If you have ever wondered what actually happens between "a call is recorded" and "a QA score appears in a dashboard," this post breaks down the technical pipeline behind modern AI call monitoring systems.
The Four-Layer Architecture
Most enterprise-grade call monitoring platforms are built on four sequential processing layers. Understanding each one helps both when evaluating vendors and when building custom solutions.
Layer 1: Audio Ingestion
Call audio enters the system through one of three methods — direct telephony API integration, SIP trunk recording, or post-call file upload (typically WAV or MP3). Real-time systems stream audio over WebSocket connections with millisecond latency targets. Batch systems queue audio files for parallel processing.
For real-time use cases, audio chunking is a key implementation detail. Most ASR engines process audio in 100–200ms frames, with a sliding context window to handle cross-frame phoneme boundaries cleanly.
Layer 2: Automatic Speech Recognition (ASR)
The audio is passed to an ASR engine — either a vendor API (Google Speech-to-Text, AWS Transcribe, Deepgram, AssemblyAI) or a self-hosted model (Whisper, wav2vec 2.0). The output is a time-stamped, speaker-diarized transcript.
Speaker diarization is worth calling out specifically. Contact center calls involve at least two speakers and the system needs to correctly separate agent from customer speech before downstream NLP can run meaningful analysis on each side independently. Modern diarization models use clustering on speaker embeddings (typically x-vectors or d-vectors) to separate speakers without requiring pre-enrollment.
Accuracy benchmarks vary significantly by accent, background noise, and domain vocabulary. Domain adaptation — fine-tuning on industry-specific terms (HIPAA, FDCPA, product names) — typically recovers 3 to 8 percentage points of WER on specialized corpora.
Layer 3: NLP and Intent Analysis
Once the transcript exists, the NLP layer runs several parallel processes:
- Named entity recognition (NER): Extracts product names, account numbers, dates, and regulatory terms.

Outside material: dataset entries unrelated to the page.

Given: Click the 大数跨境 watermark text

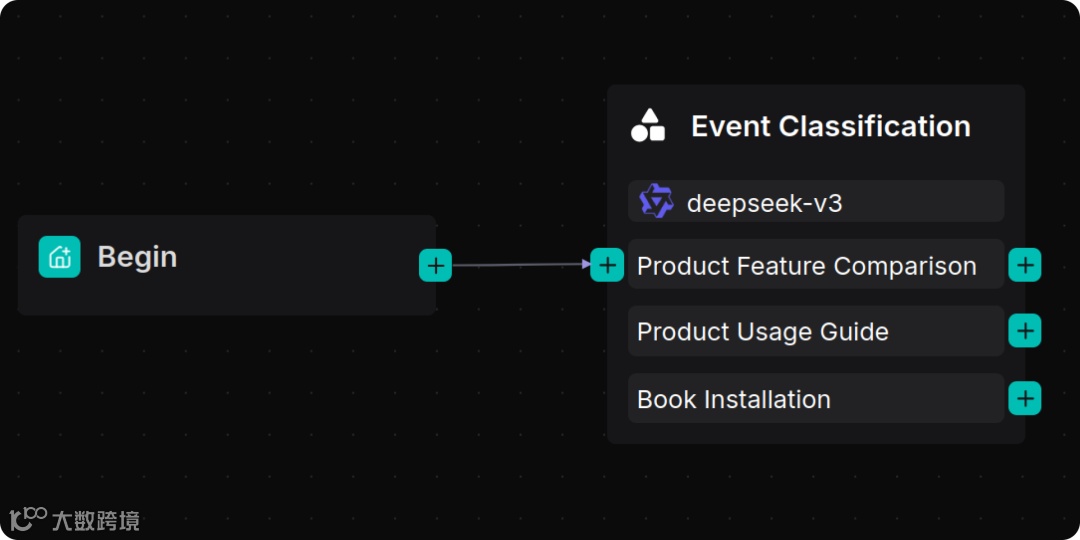Looking at the screenshot, I should (96, 520).
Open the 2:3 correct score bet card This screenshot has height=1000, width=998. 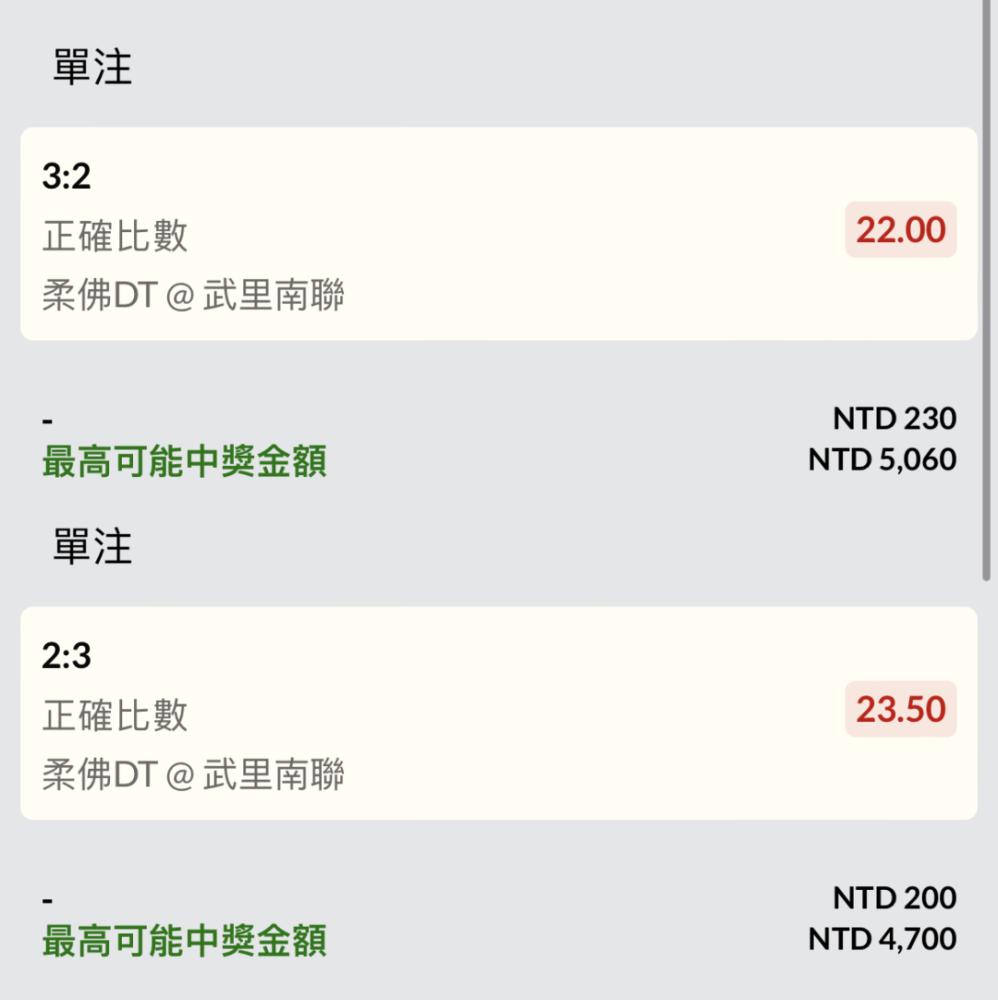(499, 713)
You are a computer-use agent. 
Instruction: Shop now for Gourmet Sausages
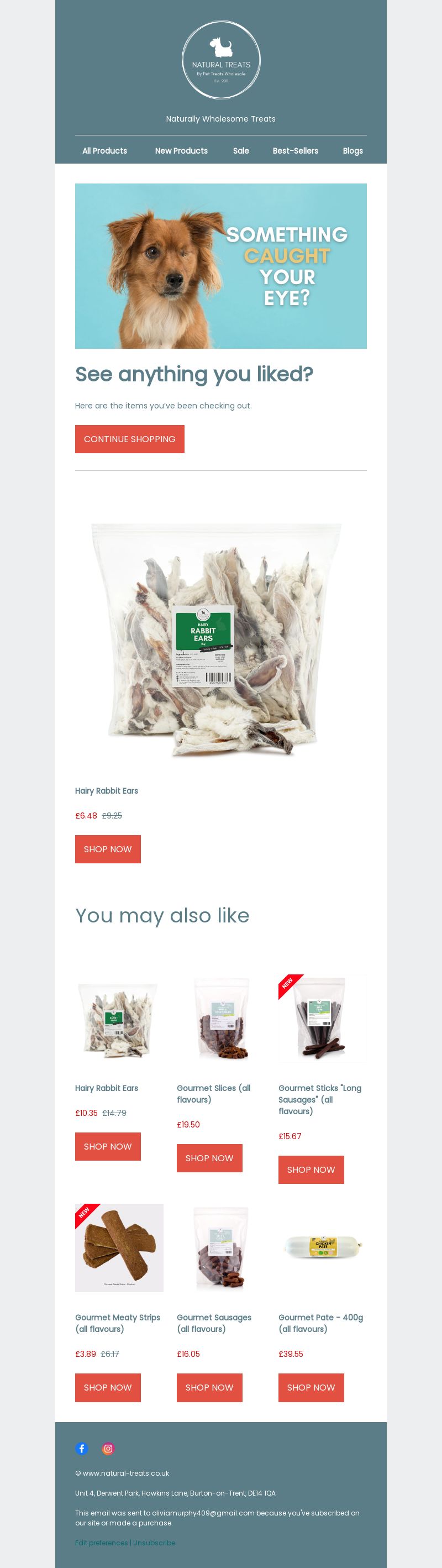point(209,1387)
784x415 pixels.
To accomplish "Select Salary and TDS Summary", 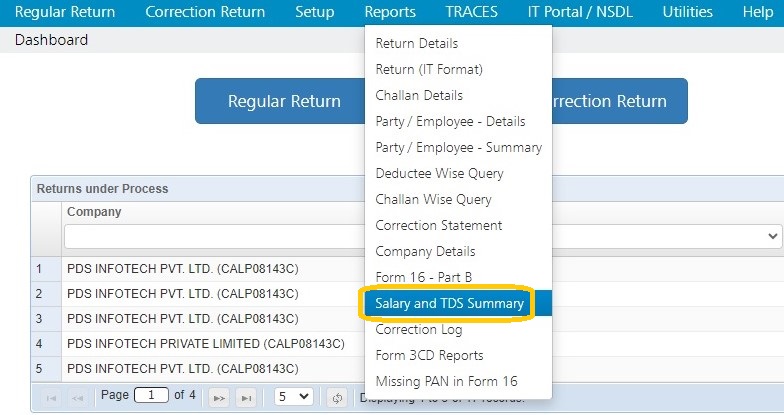I will 450,304.
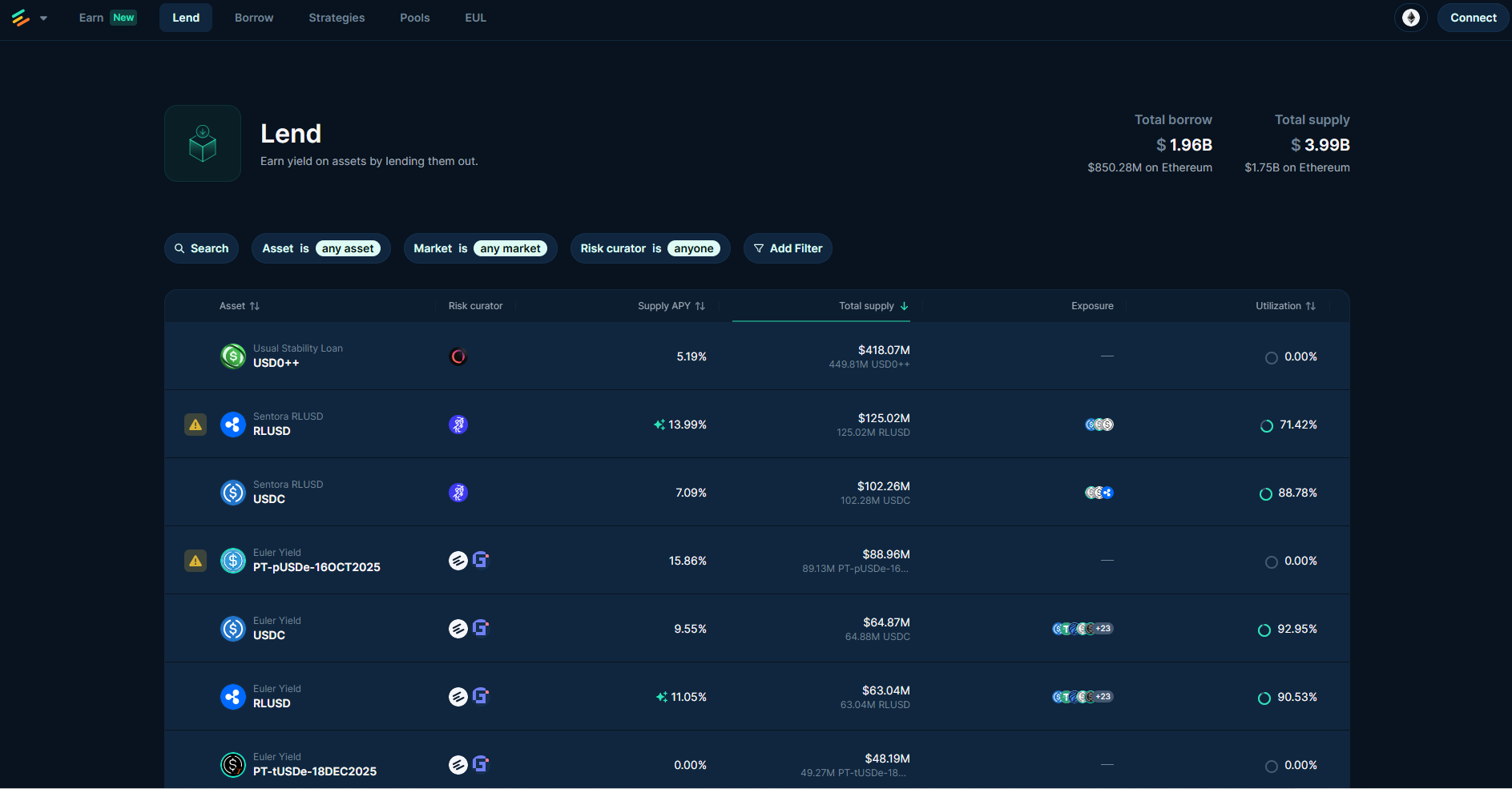1512x789 pixels.
Task: Open the Risk curator is anyone filter
Action: pyautogui.click(x=650, y=248)
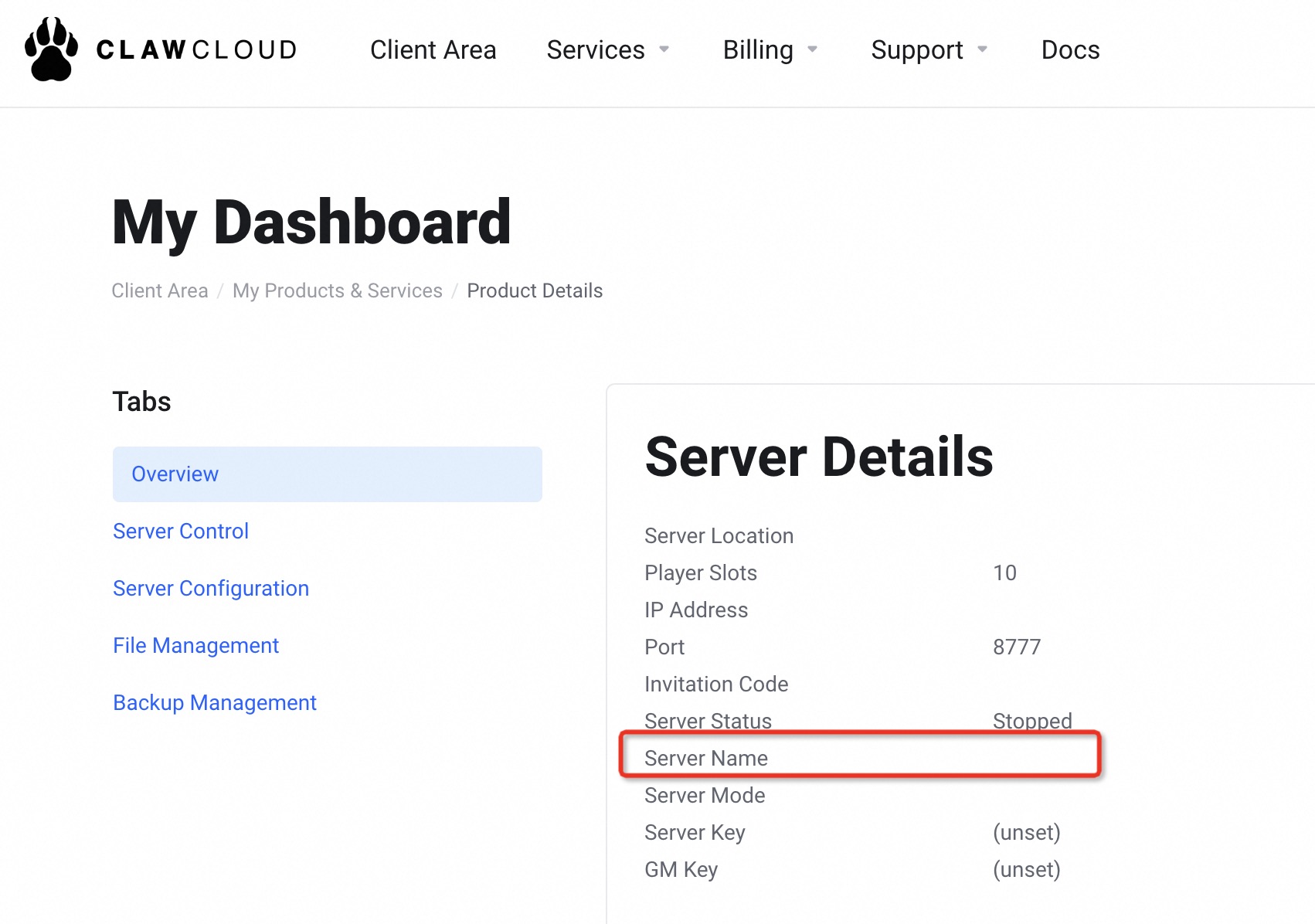Click the Support caret arrow

click(x=982, y=50)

- Keyword and phrase spotting: Flags compliance triggers, competitor mentions, escalation signals.
- Topic modeling: Clusters calls by subject matter for trend analysis at scale.
- Sentiment analysis: Classifies utterances as positive, negative, or neutral. More advanced systems use valence-arousal models to detect frustration curves over a call's duration.
Transformer-based models (fine-tuned BERT variants, or increasingly, instruction-tuned LLMs for open-ended scoring) now handle most of this processing. The shift to LLM-based scoring is notable — it allows QA criteria to be expressed in natural language rather than hard-coded rule trees, making scorecards far easier to maintain.
Layer 4: Automated Scoring and Output
The processed call data is evaluated against a configurable scorecard — did the agent state the required disclaimer, was the call resolved, was sentiment positive at close? Each criterion receives a binary or weighted score. The aggregate becomes the call's QA score.
Results are written to a structured store (typically PostgreSQL or a document database), indexed for search, and surfaced via dashboard API.
For a product-level view of how this pipeline is implemented in a production contact center tool, the technical breakdown in this AI call monitoring guide is worth reading alongside the architecture discussion here.
Build vs. Buy
At under roughly 10 million calls per year, the economics almost always favor a SaaS platform over a custom build. Above that threshold, total cost of ownership from a self-hosted stack can start to make sense — particularly if compliance requirements mandate on-premise data processing.
The pipeline above is the same regardless. What changes is who maintains it.